To be done: Extract every line of the material below that contains the string "Open", and match the case exactly.
+++ Records for this task
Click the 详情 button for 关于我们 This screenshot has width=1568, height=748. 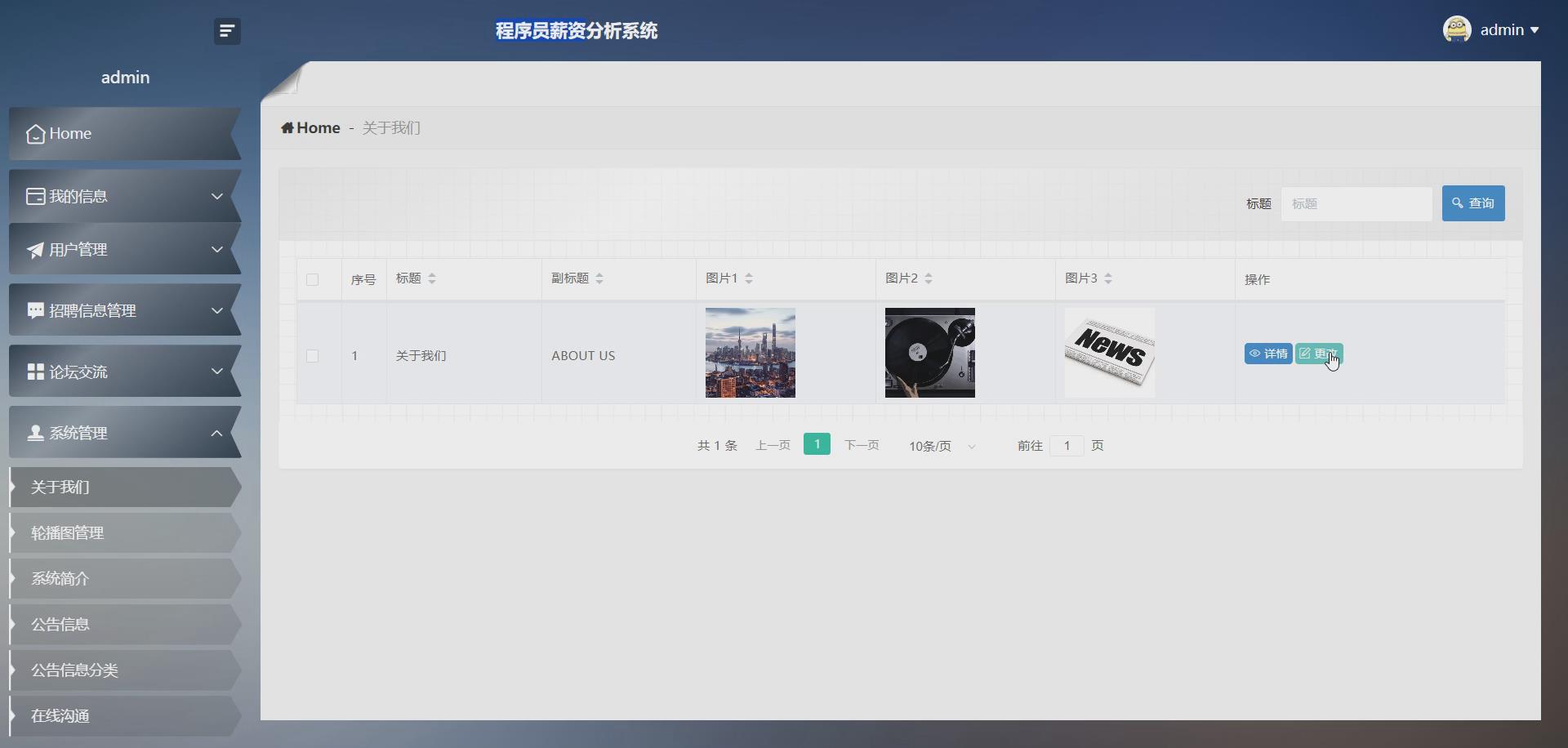(1267, 354)
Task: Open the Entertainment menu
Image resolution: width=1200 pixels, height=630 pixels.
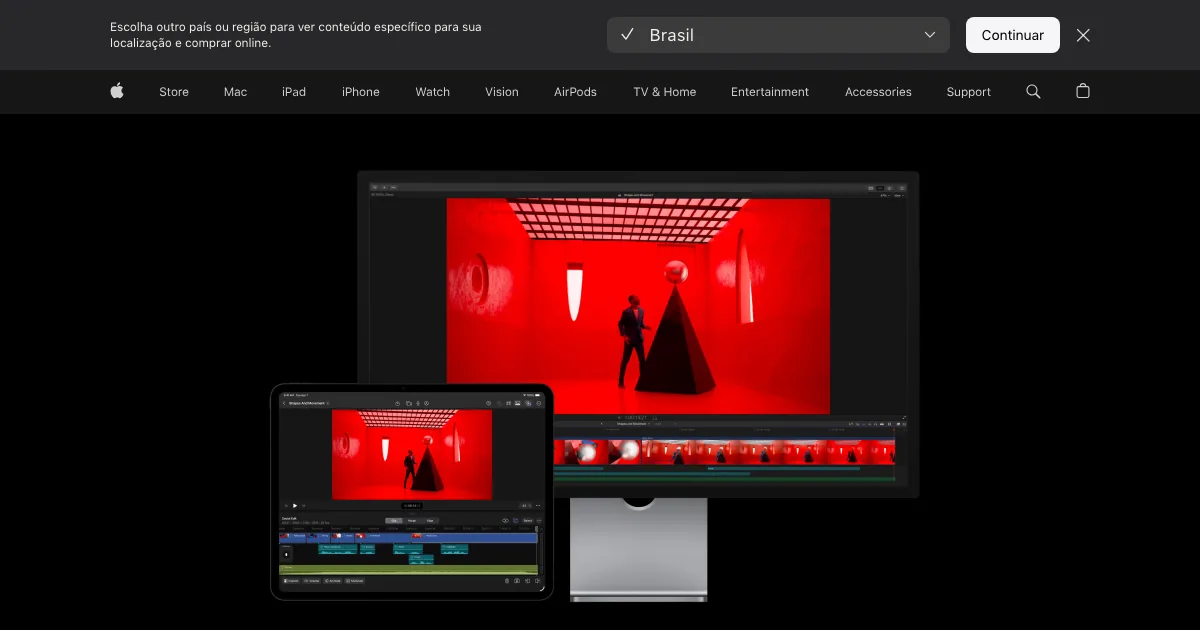Action: 769,91
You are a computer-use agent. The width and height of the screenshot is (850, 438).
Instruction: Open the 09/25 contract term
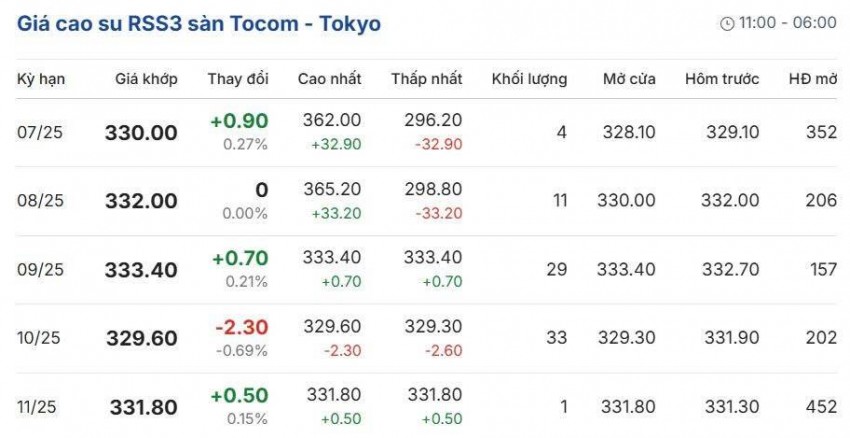pos(40,270)
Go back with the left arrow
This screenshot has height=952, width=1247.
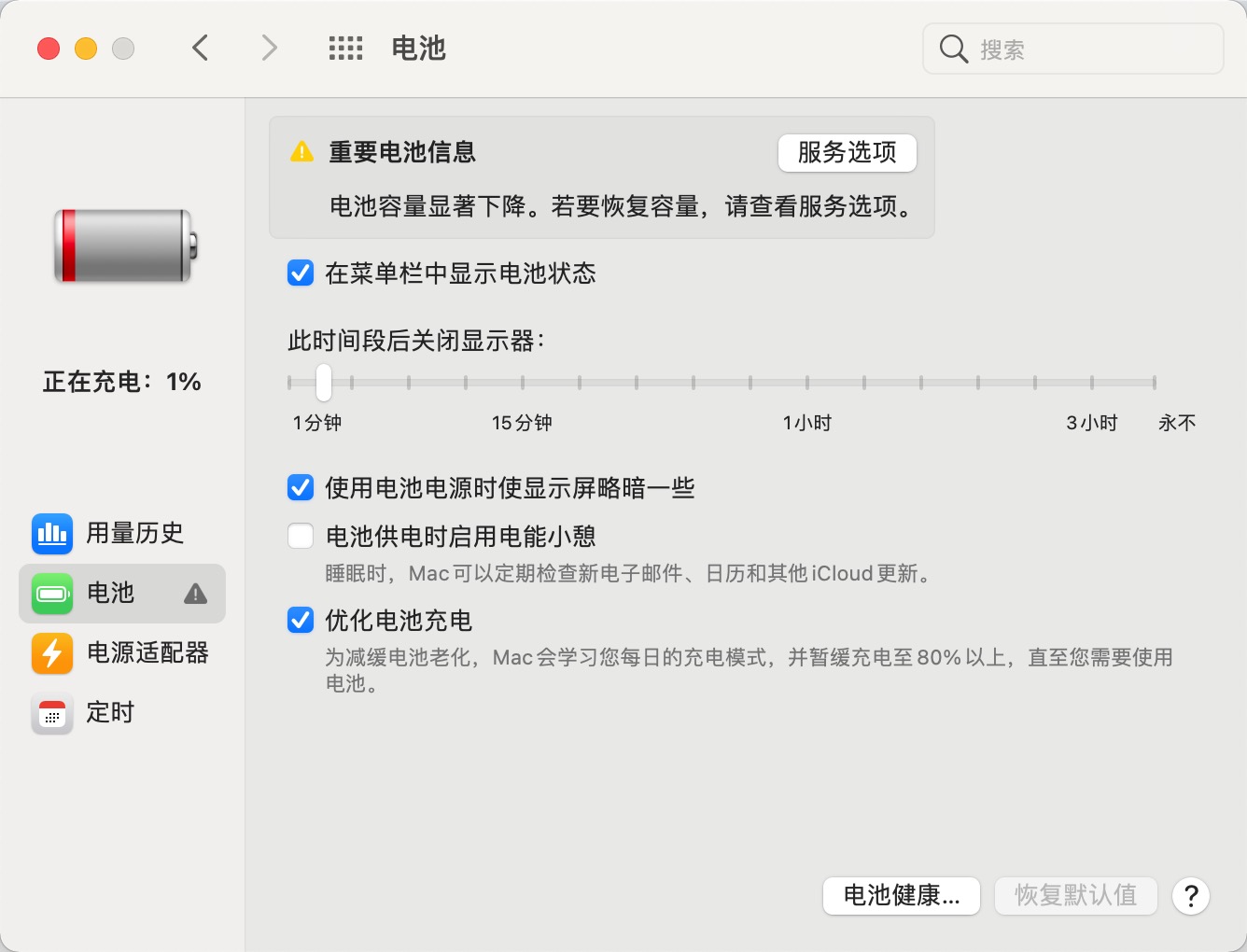point(200,48)
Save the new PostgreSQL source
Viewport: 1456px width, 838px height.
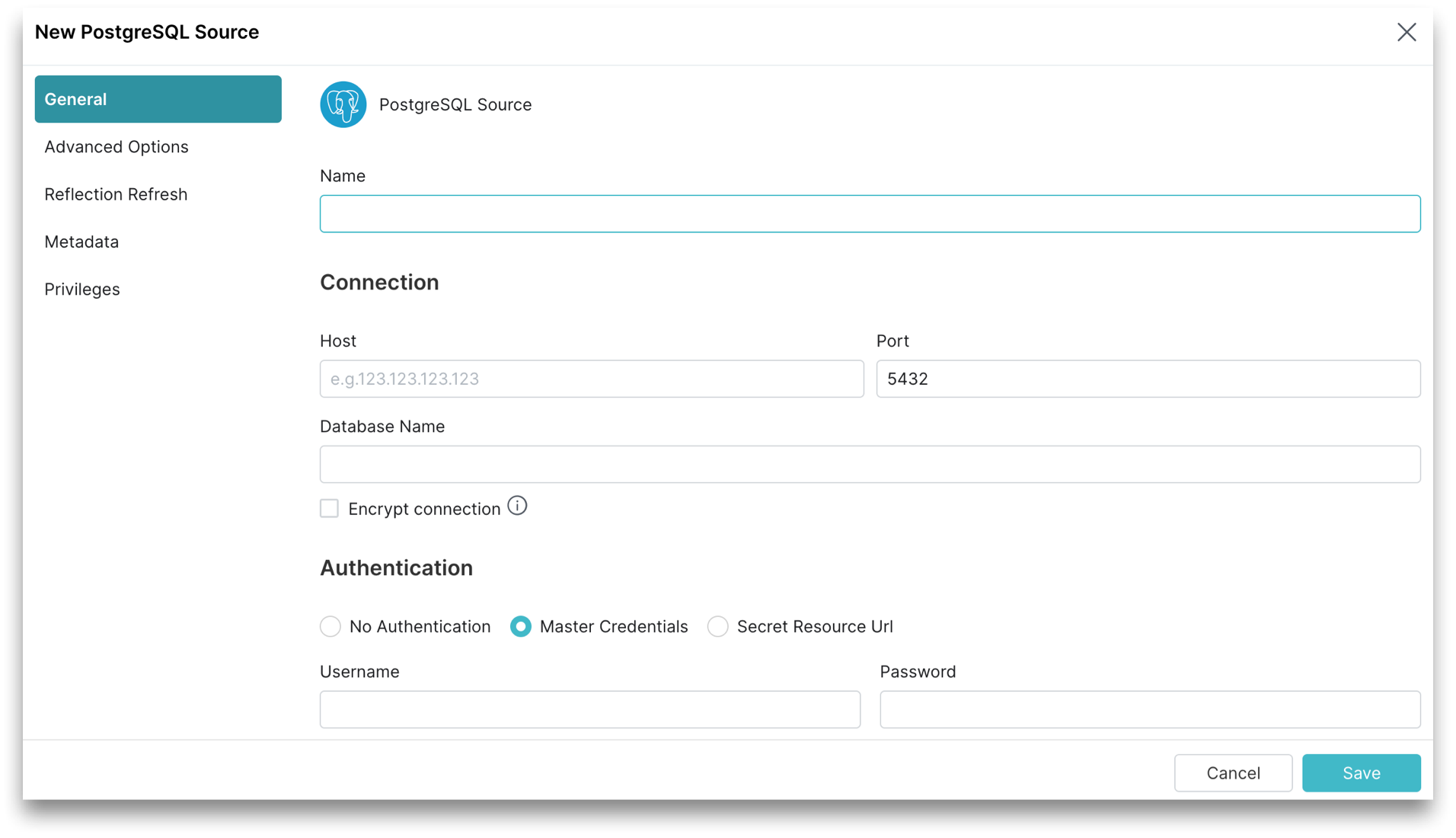pyautogui.click(x=1362, y=772)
++++++
Exercise output:
Task: Open the Entertainment menu
Instruction: Open the 09/25 contract term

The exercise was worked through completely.